Syria is an important trading partner for Russia. Civil war would destroy the infrastructure and commercial relationships that make that trade possible. So Russia, you would think, should support the Arab League proposal. But this ignores the reality in Yemen, which is in the midst of its own civil war that has not lessened with Saleh’s departure. More importantly, both Russia and China are deeply disturbed by the Arab Spring. In Russia, Vladimir Putin’s ruling party has been the target of growing street demonstrations influenced by the Arab Spring movement. And China has, for decades, tried to suppress a dissident democratic movement that has grown bolder each year with encroaching capitalism and social media, not to mention numerous uprisings by ethnic minority populations in its far-flung empire. Both nations are deeply concerned with sovereignty issues and the rights of ruling governments to maintain order in their own territories.

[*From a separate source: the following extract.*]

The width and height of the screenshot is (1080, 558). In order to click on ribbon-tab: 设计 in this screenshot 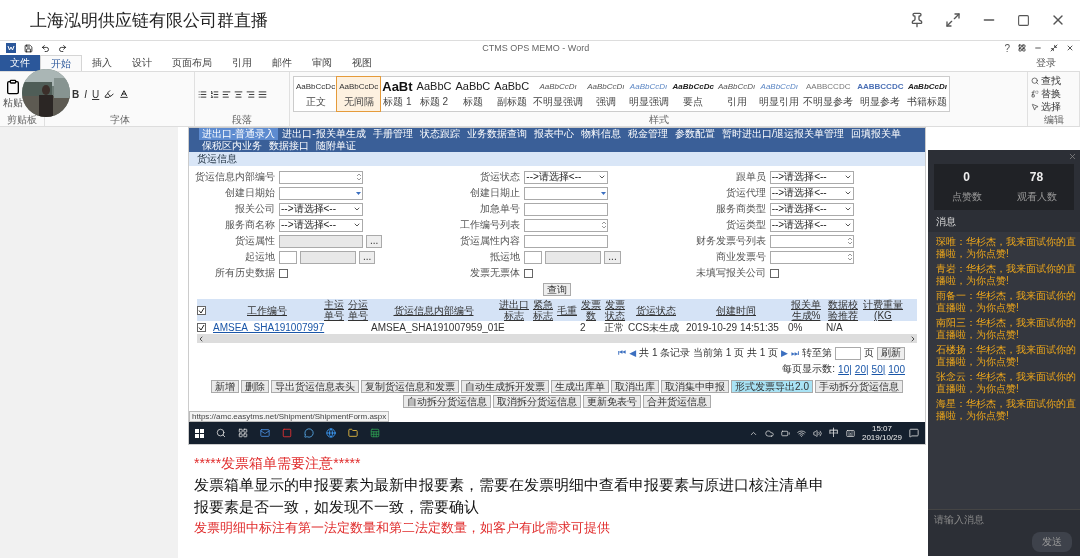, I will do `click(142, 63)`.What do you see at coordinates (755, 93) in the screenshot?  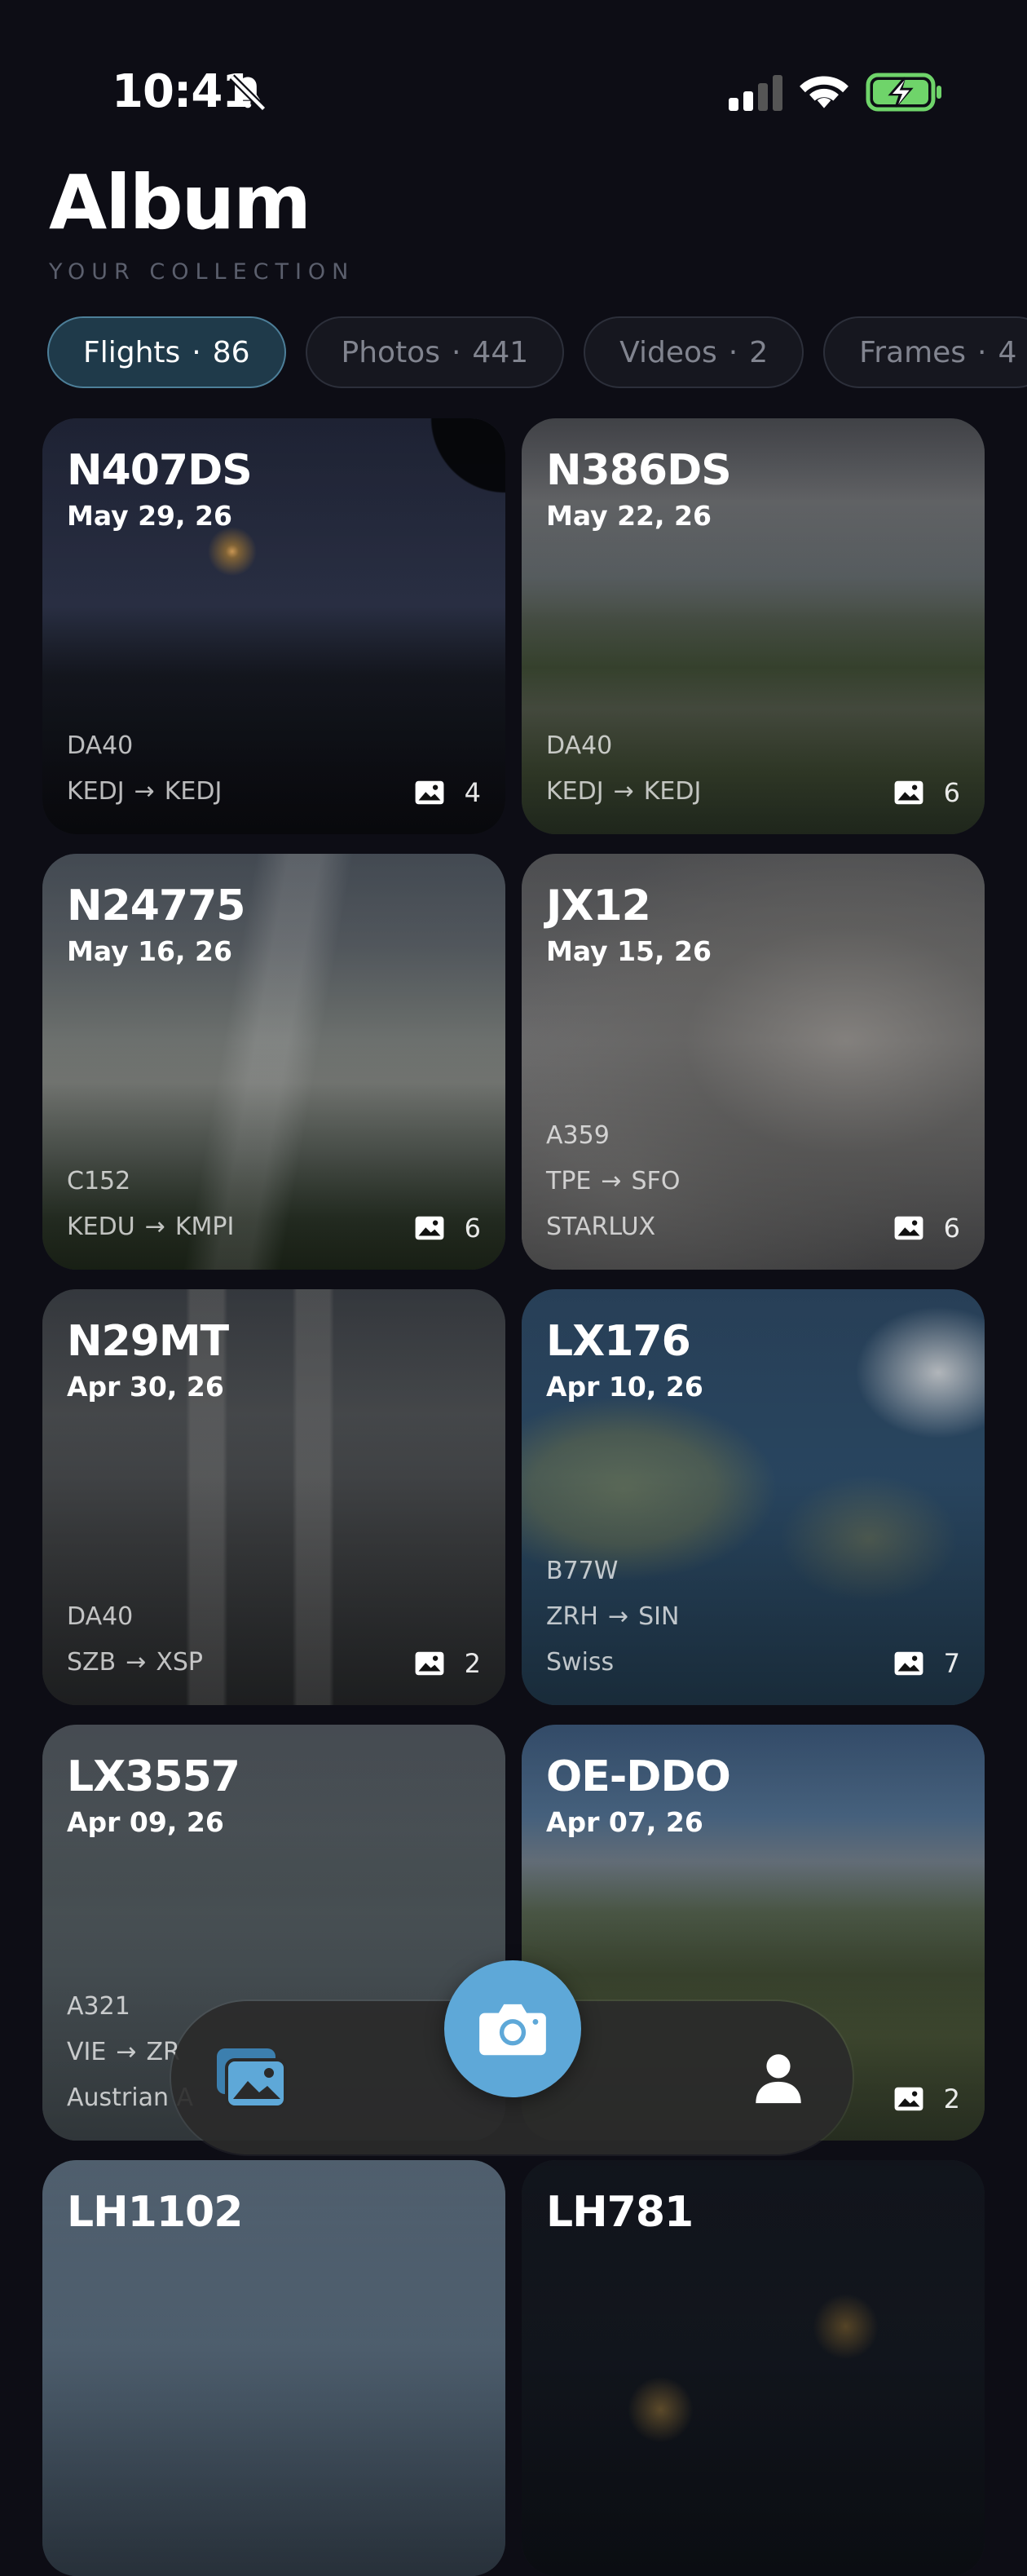 I see `cellular-signal-icon` at bounding box center [755, 93].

Hence, any UN Security Council resolution was doomed to failure from the start. If the West truly cares about Syria, the only peaceful solution will involve direct talks with the Assad government and opposition groups to end the fighting and create an interim coalition government. Both the Syrian military and the armed opposition must stand down, and they must be compelled to. This can be accomplished by diplomatic and economic means, as long as Russia can be shown that Syria itself must be saved, and that Assad and his government can be peacefully supplanted. Once Russia has a stake in the solution, its pressure will be critical in obtaining Assad’s resignation. But first the US, Europe, and Russia have to set aside domestic concerns and take the time to hammer out an agreement.

Otherwise Syria will become another Libya or Yemen. And all three nations will eventually slide into chaotic states similar to Afghanistan in the 1990’s or Somalia today. That would be a terrible legacy of the Arab Spring. The western, “old” democracies have a responsibility to nurture the peaceful transition to democracy in Middle East nations and, so far, we’ve been failing at this historic task.